Instructions for the task
Go through the data below and copy each line that includes "agent".

Given information Block Start

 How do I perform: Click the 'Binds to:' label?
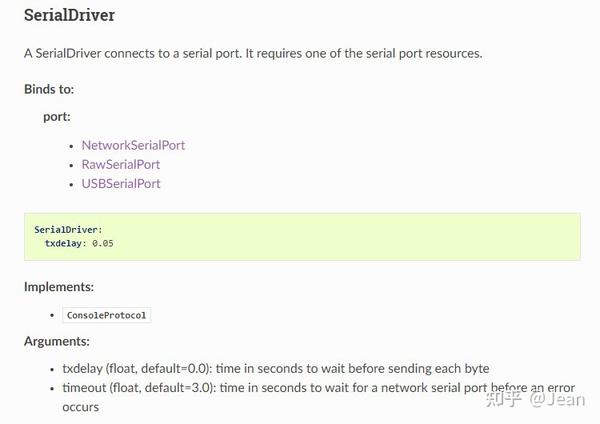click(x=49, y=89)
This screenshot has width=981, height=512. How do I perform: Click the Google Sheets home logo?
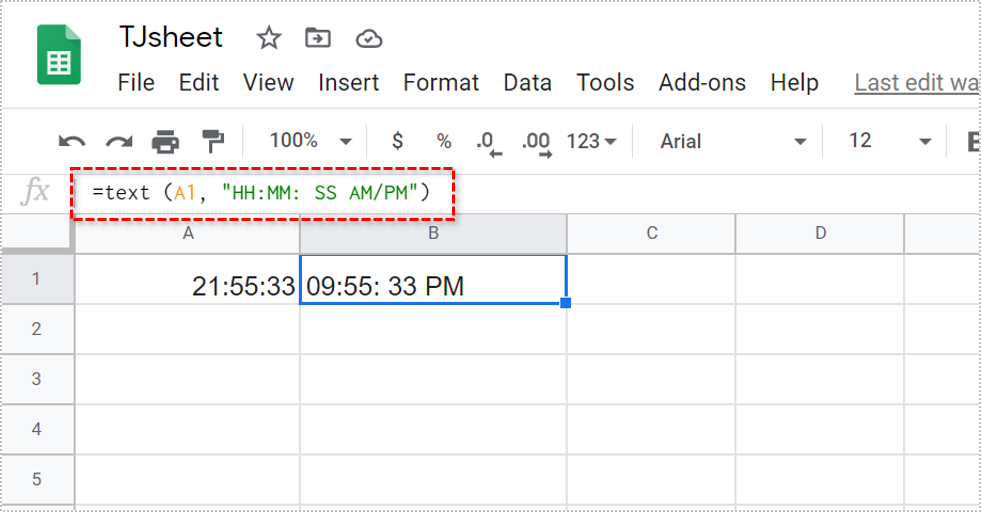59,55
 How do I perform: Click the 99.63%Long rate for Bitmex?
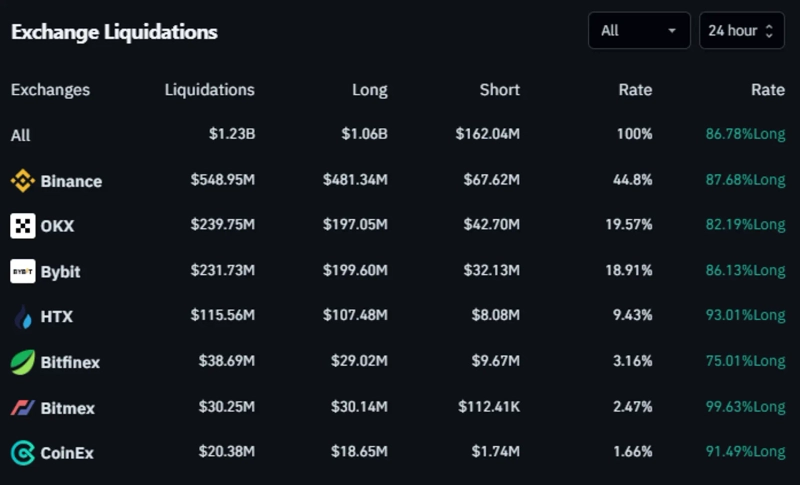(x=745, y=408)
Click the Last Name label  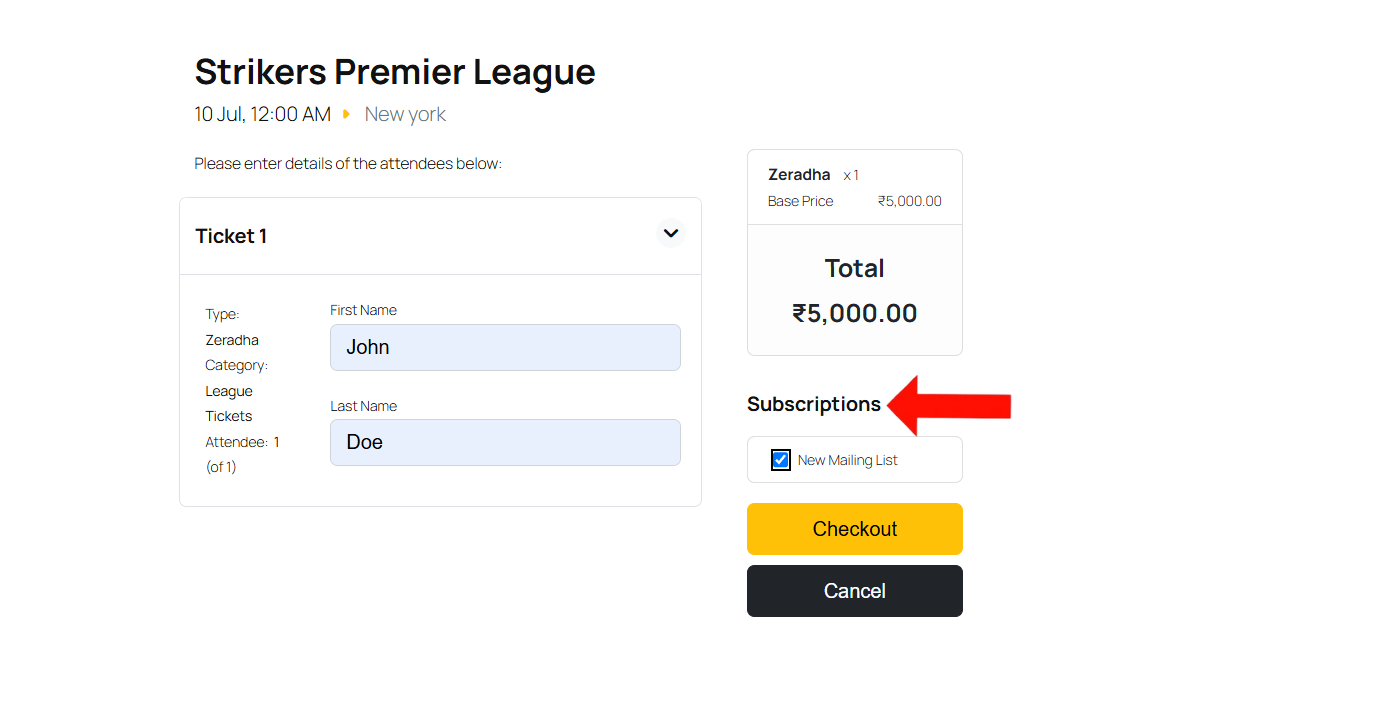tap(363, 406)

Given information Block End
Given information Block Start

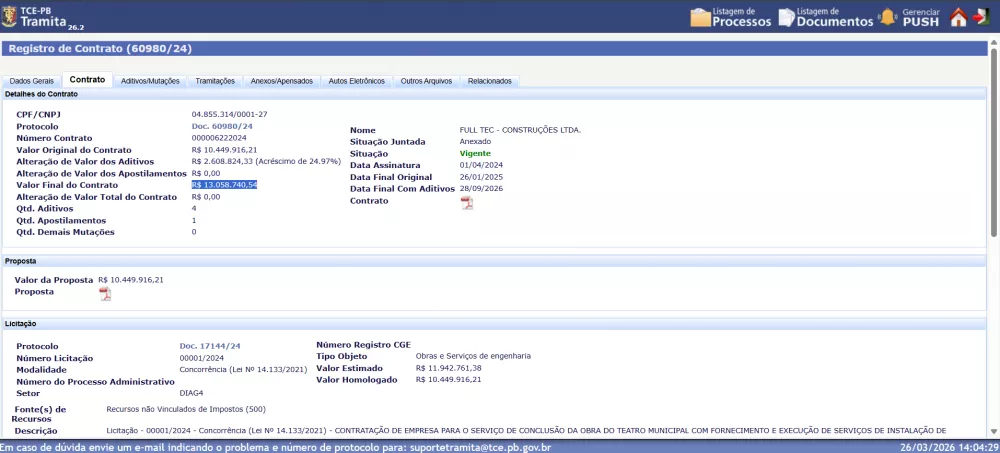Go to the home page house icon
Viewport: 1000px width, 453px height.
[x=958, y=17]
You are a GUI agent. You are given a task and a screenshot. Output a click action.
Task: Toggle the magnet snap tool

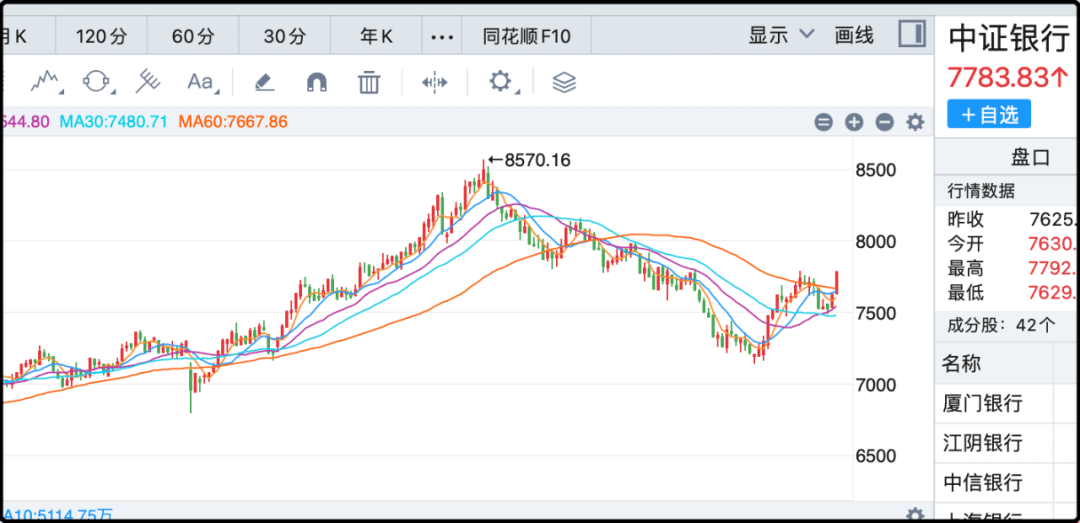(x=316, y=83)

Given information Block End
Given information Block Start

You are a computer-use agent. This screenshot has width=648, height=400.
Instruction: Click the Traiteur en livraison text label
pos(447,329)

Given information Block End

Written solution
You are a GUI agent. You are given a task and a screenshot. Output a click action.
You are a computer-use agent. This screenshot has width=648, height=400.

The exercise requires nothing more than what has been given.